RAW DATA
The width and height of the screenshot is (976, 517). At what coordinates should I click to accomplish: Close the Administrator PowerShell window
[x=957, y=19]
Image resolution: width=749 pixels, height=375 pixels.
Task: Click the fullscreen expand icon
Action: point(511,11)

ABOUT THIS EXERCISE
Transcribe the full set of records without altering a single character.

RESPONSE
The width and height of the screenshot is (976, 517). At what coordinates should I click to accomplish: Close the Administrator PowerShell window
[x=957, y=19]
Image resolution: width=749 pixels, height=375 pixels.
Task: Click the fullscreen expand icon
Action: point(511,11)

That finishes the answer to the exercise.